> _What is required_: Convert every line of the records into a JSON list of strings, one string per line, omitting blank lines.

(Part of a data file)
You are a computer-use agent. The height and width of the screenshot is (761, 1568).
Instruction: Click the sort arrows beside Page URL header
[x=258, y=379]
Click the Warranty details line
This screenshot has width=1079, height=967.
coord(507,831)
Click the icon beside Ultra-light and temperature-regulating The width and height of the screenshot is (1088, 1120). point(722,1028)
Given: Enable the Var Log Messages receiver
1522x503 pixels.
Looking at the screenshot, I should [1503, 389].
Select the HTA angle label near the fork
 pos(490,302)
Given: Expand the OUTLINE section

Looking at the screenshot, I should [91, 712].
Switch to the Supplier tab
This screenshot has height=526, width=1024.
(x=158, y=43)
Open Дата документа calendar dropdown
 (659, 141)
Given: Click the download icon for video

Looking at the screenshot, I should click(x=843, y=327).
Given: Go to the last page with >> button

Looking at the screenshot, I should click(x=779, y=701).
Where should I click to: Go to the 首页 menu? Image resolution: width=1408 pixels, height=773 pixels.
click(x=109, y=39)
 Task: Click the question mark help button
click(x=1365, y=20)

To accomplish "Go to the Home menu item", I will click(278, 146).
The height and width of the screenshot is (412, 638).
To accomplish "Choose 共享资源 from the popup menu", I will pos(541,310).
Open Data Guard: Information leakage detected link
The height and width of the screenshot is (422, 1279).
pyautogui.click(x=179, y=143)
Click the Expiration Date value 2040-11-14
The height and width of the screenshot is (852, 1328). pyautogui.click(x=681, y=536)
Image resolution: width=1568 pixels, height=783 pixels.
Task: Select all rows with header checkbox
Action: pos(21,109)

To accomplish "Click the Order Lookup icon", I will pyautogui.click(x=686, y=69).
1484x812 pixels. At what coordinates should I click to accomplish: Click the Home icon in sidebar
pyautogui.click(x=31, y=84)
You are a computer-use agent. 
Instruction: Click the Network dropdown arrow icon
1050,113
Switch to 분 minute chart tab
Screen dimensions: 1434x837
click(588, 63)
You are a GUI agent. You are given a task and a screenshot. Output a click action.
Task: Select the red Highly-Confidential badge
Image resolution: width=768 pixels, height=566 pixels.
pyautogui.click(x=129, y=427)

> _Answer to the problem_:
[
  "You are a computer-use agent. The height and width of the screenshot is (761, 1568).",
  "Instruction: Click the sort arrows beside Page URL header",
  "[x=258, y=379]",
  "Click the Warranty details line",
  "This screenshot has width=1079, height=967.",
  "coord(507,831)",
  "Click the icon beside Ultra-light and temperature-regulating The width and height of the screenshot is (1088, 1120). point(722,1028)",
  "Given: Enable the Var Log Messages receiver",
  "1522x503 pixels.",
  "Looking at the screenshot, I should [1503, 389].",
  "Select the HTA angle label near the fork",
  " pos(490,302)",
  "Given: Expand the OUTLINE section",
  "Looking at the screenshot, I should [91, 712].",
  "Switch to the Supplier tab",
  "This screenshot has height=526, width=1024.",
  "(x=158, y=43)",
  "Open Дата документа calendar dropdown",
  " (659, 141)",
  "Given: Click the download icon for video",
  "Looking at the screenshot, I should click(x=843, y=327).",
  "Given: Go to the last page with >> button",
  "Looking at the screenshot, I should click(x=779, y=701).",
  "Where should I click to: Go to the 首页 menu? Image resolution: width=1408 pixels, height=773 pixels.",
  "click(x=109, y=39)",
  " Task: Click the question mark help button",
  "click(x=1365, y=20)",
  "To accomplish \"Go to the Home menu item\", I will click(278, 146).",
  "The height and width of the screenshot is (412, 638).",
  "To accomplish \"Choose 共享资源 from the popup menu\", I will pos(541,310).",
  "Open Data Guard: Information leakage detected link",
  "The height and width of the screenshot is (422, 1279).",
  "pyautogui.click(x=179, y=143)",
  "Click the Expiration Date value 2040-11-14",
  "The height and width of the screenshot is (852, 1328). pyautogui.click(x=681, y=536)",
  "Image resolution: width=1568 pixels, height=783 pixels.",
  "Task: Select all rows with header checkbox",
  "Action: pos(21,109)",
  "To accomplish \"Click the Order Lookup icon\", I will pyautogui.click(x=686, y=69).",
  "1484x812 pixels. At what coordinates should I click to accomplish: Click the Home icon in sidebar",
  "pyautogui.click(x=31, y=84)",
  "You are a computer-use agent. ",
  "Instruction: Click the Network dropdown arrow icon",
  "1050,113",
  "Switch to 분 minute chart tab",
  "Screen dimensions: 1434x837",
  "click(588, 63)",
  "You are a GUI agent. You are given a task and a screenshot. Output a click action.",
  "Task: Select the red Highly-Confidential badge",
  "Image resolution: width=768 pixels, height=566 pixels.",
  "pyautogui.click(x=129, y=427)"
]